(Records for this exercise)
-- Opening Marker --
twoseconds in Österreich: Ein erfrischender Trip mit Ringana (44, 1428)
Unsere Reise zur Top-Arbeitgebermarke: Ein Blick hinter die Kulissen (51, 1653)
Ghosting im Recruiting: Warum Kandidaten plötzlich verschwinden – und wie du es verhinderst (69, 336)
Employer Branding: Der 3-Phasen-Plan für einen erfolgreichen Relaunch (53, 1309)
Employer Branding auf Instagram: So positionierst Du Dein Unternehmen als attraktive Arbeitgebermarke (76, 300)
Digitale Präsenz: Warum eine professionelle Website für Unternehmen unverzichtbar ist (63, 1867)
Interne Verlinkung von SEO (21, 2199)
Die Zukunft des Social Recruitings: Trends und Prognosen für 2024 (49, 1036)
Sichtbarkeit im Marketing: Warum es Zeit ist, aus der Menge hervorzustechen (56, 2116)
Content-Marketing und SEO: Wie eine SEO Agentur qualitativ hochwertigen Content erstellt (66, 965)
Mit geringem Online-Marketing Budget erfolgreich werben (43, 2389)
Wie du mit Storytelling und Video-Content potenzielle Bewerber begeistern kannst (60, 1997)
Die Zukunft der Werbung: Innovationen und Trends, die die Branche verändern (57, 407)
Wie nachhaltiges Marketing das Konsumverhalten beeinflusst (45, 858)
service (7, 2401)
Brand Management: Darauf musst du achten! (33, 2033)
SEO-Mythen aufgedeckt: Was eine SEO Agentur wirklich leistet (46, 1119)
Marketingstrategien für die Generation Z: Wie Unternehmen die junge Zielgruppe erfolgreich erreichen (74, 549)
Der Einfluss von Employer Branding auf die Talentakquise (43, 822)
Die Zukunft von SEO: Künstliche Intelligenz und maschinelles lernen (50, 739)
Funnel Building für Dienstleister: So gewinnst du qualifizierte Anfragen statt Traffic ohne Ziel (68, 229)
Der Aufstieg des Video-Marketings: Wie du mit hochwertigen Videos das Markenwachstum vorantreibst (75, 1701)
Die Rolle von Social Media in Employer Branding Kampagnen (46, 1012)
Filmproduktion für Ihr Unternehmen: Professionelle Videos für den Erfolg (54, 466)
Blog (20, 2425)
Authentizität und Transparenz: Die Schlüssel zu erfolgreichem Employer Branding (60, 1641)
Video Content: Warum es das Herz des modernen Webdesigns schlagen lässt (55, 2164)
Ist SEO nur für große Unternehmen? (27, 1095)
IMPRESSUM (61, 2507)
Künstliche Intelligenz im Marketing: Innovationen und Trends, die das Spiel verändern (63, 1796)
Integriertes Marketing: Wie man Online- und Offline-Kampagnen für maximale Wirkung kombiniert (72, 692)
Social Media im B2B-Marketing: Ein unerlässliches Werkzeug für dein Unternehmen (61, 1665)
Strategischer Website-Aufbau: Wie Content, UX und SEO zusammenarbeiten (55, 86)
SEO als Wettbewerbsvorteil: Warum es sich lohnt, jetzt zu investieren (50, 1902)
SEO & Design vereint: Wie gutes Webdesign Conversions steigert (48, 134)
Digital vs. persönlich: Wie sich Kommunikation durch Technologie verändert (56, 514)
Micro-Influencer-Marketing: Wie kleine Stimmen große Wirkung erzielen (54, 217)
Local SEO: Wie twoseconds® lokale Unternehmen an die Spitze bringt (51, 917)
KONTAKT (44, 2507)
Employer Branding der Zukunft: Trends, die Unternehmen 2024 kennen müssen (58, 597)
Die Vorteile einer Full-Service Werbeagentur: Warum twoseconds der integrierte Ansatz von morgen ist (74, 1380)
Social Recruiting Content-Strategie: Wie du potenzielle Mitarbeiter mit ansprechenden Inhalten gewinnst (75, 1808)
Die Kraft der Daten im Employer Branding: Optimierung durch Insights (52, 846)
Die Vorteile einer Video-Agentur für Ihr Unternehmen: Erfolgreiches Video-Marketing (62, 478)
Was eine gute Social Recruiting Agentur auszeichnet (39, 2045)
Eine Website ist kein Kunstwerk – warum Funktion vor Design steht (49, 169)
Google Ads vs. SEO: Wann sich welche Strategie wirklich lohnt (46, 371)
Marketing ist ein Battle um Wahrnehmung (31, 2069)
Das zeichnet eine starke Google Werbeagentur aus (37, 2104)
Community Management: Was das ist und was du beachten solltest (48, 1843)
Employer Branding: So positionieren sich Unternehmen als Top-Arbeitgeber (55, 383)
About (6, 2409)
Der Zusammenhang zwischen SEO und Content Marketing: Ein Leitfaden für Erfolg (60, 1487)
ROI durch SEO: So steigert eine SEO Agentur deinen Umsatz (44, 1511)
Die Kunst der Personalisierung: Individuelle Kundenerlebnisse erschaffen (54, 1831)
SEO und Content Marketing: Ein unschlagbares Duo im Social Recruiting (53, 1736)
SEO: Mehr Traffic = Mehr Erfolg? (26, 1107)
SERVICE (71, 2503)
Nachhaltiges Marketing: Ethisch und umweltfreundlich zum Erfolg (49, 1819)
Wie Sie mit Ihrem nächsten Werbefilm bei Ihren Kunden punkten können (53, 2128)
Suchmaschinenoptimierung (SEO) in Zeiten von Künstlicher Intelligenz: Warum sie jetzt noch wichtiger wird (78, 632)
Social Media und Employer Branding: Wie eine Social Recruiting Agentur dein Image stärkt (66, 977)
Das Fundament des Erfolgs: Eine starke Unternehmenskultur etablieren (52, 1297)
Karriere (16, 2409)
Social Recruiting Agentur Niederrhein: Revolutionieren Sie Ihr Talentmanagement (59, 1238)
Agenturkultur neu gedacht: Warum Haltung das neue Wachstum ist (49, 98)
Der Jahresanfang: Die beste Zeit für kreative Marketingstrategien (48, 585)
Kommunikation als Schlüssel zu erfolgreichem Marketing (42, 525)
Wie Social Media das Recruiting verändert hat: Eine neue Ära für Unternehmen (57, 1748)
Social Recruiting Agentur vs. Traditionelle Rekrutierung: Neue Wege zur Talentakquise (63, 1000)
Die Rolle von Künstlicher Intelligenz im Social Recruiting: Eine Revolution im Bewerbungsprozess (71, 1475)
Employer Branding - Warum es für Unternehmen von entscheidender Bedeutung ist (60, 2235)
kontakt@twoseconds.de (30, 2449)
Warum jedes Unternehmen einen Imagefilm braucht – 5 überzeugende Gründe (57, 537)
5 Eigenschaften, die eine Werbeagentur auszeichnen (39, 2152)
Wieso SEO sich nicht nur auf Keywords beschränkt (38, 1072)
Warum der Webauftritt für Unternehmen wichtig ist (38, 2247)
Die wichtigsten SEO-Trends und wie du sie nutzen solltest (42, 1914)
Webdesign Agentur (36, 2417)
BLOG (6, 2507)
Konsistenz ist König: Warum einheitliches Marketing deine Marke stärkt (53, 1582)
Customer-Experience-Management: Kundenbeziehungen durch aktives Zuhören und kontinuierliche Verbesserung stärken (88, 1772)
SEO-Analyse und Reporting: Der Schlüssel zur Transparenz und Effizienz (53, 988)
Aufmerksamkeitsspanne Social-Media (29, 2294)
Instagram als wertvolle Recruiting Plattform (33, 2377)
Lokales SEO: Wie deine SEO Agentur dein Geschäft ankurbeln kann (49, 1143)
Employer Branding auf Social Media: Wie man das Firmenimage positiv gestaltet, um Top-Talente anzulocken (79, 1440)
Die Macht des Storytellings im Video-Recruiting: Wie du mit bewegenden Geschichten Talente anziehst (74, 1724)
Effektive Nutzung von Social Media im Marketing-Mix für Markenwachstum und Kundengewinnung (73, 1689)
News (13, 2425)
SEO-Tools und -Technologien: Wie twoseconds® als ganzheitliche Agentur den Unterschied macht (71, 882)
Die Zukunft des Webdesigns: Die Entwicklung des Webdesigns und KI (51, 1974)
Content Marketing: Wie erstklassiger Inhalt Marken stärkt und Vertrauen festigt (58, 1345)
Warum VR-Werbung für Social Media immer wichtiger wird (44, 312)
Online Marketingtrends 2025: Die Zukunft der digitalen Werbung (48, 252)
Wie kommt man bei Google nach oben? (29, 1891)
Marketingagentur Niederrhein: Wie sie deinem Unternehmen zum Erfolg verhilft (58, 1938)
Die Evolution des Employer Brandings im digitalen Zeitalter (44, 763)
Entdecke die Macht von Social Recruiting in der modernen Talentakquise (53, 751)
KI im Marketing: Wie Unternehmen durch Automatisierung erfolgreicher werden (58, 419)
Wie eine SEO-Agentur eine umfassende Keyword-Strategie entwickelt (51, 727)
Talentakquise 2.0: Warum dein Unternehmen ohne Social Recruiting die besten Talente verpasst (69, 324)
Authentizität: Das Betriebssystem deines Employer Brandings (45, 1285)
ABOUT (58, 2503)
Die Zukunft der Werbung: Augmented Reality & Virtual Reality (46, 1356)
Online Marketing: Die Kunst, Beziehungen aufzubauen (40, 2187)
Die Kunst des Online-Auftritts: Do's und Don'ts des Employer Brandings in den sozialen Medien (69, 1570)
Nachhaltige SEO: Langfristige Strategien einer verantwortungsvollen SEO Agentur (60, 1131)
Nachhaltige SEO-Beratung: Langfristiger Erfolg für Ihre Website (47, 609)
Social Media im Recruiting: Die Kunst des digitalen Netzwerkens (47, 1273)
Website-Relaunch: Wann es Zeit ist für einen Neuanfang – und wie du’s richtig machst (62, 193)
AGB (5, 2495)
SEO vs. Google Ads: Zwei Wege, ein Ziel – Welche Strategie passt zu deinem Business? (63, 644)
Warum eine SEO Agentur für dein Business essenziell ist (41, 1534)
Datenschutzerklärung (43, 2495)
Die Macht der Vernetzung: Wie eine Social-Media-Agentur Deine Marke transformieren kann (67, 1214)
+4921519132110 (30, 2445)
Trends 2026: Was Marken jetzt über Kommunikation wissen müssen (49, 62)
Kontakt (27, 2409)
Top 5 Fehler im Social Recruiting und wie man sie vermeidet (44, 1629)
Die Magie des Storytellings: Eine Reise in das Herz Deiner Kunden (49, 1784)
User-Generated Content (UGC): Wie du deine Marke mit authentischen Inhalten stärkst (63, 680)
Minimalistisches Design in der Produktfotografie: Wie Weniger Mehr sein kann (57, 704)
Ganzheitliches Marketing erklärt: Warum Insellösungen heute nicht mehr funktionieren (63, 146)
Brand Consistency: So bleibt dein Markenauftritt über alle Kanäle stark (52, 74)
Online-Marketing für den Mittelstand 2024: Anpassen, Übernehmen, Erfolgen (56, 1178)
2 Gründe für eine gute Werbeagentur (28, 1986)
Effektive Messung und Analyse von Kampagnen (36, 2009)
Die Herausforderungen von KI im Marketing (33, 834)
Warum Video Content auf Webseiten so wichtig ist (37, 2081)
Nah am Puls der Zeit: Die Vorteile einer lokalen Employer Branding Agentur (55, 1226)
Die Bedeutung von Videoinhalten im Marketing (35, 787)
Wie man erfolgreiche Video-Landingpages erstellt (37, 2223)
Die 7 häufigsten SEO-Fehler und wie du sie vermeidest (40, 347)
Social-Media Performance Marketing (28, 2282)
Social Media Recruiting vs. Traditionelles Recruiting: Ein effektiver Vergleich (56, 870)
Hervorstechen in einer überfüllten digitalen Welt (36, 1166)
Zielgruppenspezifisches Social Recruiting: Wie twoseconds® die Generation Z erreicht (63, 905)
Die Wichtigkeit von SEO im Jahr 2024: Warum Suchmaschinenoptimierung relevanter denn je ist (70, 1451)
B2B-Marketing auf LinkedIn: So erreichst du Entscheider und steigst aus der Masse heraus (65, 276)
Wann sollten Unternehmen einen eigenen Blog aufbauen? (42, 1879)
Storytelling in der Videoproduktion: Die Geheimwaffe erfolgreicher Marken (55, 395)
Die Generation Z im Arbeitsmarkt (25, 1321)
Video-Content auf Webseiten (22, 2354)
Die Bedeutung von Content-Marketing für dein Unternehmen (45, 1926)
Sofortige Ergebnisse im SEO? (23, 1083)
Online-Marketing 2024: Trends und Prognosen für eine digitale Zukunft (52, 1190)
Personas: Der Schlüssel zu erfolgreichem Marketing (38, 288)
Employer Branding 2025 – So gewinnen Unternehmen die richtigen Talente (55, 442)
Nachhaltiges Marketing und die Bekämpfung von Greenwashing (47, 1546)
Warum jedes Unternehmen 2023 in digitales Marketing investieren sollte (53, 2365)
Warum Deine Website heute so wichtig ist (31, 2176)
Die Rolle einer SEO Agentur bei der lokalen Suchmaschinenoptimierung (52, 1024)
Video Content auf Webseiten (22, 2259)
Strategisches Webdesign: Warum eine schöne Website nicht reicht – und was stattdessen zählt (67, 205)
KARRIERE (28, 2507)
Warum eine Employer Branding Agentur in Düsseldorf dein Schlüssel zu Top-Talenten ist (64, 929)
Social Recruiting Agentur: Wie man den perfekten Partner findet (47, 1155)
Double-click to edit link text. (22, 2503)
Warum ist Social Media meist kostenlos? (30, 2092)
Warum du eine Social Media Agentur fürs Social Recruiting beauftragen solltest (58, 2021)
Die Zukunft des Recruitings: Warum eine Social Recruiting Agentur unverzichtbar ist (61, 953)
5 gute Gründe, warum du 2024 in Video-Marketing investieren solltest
-- Closing Marker --
(Exercise)
Every line where "Marketingstrategien" appears must be returned from the listing above.

(Response to the exercise)
Marketingstrategien für die Generation Z: Wie Unternehmen die junge Zielgruppe erfolgreich erreichen (74, 549)
Der Jahresanfang: Die beste Zeit für kreative Marketingstrategien (48, 585)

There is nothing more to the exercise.